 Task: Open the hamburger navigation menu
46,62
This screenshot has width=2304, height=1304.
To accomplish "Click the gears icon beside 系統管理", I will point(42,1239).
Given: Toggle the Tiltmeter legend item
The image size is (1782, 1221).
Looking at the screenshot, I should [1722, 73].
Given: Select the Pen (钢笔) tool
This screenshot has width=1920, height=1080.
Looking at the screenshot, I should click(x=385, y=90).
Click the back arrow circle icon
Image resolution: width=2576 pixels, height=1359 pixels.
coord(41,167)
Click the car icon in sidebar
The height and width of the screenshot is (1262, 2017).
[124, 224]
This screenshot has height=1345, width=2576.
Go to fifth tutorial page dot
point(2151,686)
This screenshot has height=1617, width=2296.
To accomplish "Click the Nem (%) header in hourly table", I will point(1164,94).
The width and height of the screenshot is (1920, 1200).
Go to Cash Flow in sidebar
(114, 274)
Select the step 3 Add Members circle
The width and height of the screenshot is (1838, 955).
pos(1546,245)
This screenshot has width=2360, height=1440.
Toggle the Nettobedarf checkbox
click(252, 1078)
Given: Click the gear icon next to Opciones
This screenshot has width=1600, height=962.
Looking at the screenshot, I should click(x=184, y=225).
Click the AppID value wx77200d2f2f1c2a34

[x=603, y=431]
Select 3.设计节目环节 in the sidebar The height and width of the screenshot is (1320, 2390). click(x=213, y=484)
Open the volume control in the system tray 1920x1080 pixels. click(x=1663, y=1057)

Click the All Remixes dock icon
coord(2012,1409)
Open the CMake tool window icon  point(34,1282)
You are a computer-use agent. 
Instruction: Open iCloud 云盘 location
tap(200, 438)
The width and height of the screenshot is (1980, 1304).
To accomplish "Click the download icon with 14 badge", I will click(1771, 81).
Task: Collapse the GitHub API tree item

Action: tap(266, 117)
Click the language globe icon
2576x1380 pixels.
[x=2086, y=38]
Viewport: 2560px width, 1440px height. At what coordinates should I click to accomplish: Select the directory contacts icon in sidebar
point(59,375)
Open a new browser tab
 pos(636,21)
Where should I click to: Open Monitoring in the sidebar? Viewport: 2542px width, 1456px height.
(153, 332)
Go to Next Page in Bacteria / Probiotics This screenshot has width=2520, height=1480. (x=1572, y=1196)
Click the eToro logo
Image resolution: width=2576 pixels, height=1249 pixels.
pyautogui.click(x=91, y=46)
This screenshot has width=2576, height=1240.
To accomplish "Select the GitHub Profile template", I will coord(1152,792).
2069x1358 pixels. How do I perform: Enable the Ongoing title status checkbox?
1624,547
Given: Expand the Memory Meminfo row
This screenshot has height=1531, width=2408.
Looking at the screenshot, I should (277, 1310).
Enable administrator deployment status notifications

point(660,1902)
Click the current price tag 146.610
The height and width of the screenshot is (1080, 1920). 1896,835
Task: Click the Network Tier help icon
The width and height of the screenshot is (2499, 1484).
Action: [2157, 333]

________________________________________

Task to complete:
Whenever "Given" occurs in a line above, copy that line.

Solution to the problem:
Given: Toggle the Tiltmeter legend item
Given: Select the Pen (钢笔) tool
Given: Click the gear icon next to Opciones
Given: Expand the Memory Meminfo row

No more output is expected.